How bin weighing works
After we collect your bin, it goes to a licensed SA EPA-approved weighing facility. The bin is weighed full, then weighed empty — the difference is your waste weight. If it exceeds the included allowance for that bin size, you are charged $340/tonne (or part thereof) for the excess, directly to the credit card on your account. You receive an email with the weighbridge details and your receipt.
The weigh certificate is your only record of the charge. If you believe the weight is wrong, you can contest it through the facility — they record every scale reading.
Included disposal weight by bin size
Every bin can hold up to 10 tonnes maximum. The included weight varies by size. A 12m³ Medium at $1,150 includes 2 tonnes of disposal — anything over 2t costs $340/tonne extra.
| Bin size | Price from | Included weight | Max weight |
|---|---|---|---|
| 9m³ Standard | $850 | 1.5t | 10t |
| 12m³ Medium | $1,150 | 2t | 10t |
| 15m³ Large | $1,450 | 2.5t | 10t |
| 20m³ XL | $1,750 | 3t | 10t |
| 30m³ Maxi | $2,100 | 3.5t | 10t |
| 40m³ Super | $2,750 | 4.5t | 10t |
Material weight reference
- Concrete & brick: ~2.4 tonnes per m³ (very heavy — 1m³ of concrete alone is nearly 2.5t)
- Soil, clay, wet earth: 1.4–1.8 tonnes per m³ (depends on moisture)
- Timber & demolition wood: ~0.5–0.8 tonnes per m³ (light)
- Mixed renovation waste (plaster, timber, rubble): ~1.0–1.3 tonnes per m³ (light to medium)
- Furniture & household: ~0.4–0.6 tonnes per m³ (light)
- Green waste & garden: ~0.3–0.5 tonnes per m³ (very light)
Concrete is the weight killer. 1 cubic metre of concrete = 2.4 tonnes. A 15m³ bin with 2.5t included can only hold about 1m³ of concrete before overweight charges kick in.

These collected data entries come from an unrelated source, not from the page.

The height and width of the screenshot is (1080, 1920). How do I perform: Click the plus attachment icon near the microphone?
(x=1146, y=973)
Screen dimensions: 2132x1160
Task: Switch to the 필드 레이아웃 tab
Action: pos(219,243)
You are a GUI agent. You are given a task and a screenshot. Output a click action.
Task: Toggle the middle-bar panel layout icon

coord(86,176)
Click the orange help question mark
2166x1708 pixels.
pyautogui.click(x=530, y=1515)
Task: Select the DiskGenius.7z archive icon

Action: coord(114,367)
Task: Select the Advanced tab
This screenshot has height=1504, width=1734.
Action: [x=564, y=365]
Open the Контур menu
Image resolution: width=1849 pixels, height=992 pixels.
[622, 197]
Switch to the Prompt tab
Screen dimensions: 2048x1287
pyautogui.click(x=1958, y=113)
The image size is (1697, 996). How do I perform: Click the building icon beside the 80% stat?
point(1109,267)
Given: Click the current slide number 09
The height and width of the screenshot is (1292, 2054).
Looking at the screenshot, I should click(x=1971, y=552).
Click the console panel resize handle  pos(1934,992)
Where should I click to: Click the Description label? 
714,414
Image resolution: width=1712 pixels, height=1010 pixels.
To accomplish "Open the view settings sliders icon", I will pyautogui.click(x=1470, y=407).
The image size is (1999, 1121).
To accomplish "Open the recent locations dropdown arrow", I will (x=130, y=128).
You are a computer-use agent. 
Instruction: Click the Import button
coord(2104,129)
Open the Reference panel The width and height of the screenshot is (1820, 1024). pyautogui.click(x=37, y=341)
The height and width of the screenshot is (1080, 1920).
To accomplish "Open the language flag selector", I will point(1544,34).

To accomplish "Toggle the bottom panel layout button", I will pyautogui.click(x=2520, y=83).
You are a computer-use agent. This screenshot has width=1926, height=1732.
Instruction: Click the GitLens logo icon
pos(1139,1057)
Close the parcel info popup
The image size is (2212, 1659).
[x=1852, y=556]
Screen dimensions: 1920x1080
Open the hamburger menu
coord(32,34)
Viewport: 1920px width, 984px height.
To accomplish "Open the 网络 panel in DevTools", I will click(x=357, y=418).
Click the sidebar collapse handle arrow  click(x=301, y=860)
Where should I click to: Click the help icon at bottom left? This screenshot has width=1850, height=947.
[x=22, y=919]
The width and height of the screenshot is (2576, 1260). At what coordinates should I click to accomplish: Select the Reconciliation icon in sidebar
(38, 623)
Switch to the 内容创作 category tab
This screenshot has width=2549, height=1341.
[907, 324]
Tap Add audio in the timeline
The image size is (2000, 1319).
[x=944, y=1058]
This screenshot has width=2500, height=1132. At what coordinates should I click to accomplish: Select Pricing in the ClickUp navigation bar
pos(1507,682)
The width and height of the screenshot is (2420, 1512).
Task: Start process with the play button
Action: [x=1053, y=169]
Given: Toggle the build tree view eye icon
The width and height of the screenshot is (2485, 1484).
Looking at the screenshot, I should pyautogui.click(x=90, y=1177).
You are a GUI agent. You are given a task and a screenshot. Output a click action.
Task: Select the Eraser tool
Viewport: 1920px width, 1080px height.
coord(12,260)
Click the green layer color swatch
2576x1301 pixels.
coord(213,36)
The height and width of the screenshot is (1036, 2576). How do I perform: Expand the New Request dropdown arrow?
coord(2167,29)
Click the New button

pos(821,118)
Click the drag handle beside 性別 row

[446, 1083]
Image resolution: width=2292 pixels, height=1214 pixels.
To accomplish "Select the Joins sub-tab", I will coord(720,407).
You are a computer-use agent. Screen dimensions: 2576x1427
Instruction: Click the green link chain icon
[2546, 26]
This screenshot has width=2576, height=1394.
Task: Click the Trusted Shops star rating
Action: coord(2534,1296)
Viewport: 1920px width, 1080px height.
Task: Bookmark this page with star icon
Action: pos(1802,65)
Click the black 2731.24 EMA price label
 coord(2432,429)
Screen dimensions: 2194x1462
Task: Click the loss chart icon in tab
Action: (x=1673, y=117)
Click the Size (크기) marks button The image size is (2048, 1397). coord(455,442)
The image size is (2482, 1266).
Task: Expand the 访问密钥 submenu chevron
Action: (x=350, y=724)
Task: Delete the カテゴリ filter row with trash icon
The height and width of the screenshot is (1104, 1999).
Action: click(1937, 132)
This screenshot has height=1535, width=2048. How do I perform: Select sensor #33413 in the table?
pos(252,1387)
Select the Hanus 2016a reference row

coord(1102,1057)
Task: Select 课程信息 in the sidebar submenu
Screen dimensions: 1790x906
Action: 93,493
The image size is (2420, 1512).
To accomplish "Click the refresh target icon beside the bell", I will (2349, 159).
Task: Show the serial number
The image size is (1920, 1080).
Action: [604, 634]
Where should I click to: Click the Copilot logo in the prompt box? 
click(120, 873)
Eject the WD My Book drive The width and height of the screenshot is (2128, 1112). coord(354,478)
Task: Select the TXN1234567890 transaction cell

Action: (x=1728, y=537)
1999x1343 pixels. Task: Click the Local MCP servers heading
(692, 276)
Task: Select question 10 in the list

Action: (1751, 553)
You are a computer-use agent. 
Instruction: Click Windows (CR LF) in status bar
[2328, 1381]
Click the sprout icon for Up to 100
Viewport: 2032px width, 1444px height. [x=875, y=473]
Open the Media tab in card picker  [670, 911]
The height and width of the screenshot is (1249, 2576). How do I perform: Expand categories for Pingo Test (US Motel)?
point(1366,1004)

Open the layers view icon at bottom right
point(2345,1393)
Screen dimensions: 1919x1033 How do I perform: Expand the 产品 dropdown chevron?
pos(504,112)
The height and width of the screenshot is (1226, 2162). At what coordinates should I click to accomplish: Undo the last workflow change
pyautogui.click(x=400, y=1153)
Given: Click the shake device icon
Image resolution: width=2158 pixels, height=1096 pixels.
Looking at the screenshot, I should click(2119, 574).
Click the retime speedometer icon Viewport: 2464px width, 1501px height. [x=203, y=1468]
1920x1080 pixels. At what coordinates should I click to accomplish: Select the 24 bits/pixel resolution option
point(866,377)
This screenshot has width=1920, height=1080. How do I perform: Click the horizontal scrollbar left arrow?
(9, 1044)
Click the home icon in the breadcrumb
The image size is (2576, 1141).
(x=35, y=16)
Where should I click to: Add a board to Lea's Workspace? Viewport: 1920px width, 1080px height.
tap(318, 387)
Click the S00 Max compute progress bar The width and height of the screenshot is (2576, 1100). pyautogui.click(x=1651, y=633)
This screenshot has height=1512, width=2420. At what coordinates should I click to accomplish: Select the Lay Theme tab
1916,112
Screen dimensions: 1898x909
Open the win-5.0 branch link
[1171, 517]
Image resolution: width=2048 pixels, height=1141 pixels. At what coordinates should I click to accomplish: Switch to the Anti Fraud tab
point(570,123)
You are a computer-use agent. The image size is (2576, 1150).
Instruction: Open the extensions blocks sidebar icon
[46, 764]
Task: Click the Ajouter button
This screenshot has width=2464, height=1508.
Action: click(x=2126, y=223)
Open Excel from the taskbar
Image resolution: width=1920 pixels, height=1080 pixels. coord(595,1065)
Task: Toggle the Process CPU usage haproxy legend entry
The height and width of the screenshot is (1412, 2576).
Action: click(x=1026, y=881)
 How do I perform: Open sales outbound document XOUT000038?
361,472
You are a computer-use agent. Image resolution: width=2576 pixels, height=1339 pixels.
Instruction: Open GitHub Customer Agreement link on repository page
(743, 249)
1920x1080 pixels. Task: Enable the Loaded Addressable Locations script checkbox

Practical load-planning tips
- Estimate volume first: 1m³ roughly equals one 6×4 trailer load.
- If your load is mostly concrete or soil, calculate volume × material density (use 2.4t/m³ for concrete).
- Compare your estimate to the included weight. If it's close or over, book the next size up.
- Separate heavy materials into a dedicated bin if possible — a bin of just concrete is cheaper to handle than a mixed load.
- Email us a photo and description of your load when you quote — we can estimate weight and flag likely overweight before you book.
- If you're near the limit, book a second bin. A second 15m³ at $1,450 is cheaper than paying $1,020 in overweight charges (3 tonnes over at $340/t).
When to book a second bin instead
If your load is heavy and close to the limit, a second bin often costs less than paying overweight. Two 15m³ bins total $2,900 and include 5 tonnes of disposal. A single 15m³ with a 5-tonne load costs $1,450 + $1,190 in overweight = $2,640 — but that assumes perfect estimation and no surprises. Book a second bin if you want certainty.
For demolition work with a lot of concrete, always consider splitting the load across two bins or choosing a larger single bin up front.